Directive » Render the lines of the records as a JSON list of strings, one string per line and blank lines left out. Begin at the line that contains "Enable the Milestone checkbox" and go through the end of the records.

[start Data shown]

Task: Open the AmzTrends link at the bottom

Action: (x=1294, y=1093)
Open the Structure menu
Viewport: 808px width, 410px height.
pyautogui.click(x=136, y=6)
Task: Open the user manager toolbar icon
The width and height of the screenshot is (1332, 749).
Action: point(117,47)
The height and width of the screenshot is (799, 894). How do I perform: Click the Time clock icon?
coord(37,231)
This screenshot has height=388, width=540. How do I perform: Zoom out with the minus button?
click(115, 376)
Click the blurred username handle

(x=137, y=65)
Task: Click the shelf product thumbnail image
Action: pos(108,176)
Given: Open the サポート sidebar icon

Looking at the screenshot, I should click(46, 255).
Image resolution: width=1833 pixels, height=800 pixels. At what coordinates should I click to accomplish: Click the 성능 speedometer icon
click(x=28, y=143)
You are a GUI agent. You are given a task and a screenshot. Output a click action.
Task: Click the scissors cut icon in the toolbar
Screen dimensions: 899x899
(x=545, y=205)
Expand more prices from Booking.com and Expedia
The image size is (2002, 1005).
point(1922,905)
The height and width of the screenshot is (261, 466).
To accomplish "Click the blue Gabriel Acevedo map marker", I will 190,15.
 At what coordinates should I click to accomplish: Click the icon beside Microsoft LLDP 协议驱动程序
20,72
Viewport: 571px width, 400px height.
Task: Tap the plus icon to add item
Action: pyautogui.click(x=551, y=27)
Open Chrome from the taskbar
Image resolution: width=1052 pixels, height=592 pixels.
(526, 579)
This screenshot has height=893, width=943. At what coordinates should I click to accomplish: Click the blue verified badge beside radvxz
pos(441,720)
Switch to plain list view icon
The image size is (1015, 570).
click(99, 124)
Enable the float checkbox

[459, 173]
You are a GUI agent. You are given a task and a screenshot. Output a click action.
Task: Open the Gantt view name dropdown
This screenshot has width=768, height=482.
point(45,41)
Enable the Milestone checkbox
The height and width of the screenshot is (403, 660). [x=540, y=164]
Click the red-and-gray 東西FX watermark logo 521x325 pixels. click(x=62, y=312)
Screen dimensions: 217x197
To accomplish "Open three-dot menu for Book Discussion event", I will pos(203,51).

[end Data shown]

Written answer »
[
  "Enable the Milestone checkbox",
  "The height and width of the screenshot is (403, 660). [x=540, y=164]",
  "Click the red-and-gray 東西FX watermark logo 521x325 pixels. click(x=62, y=312)",
  "Screen dimensions: 217x197",
  "To accomplish \"Open three-dot menu for Book Discussion event\", I will pos(203,51)."
]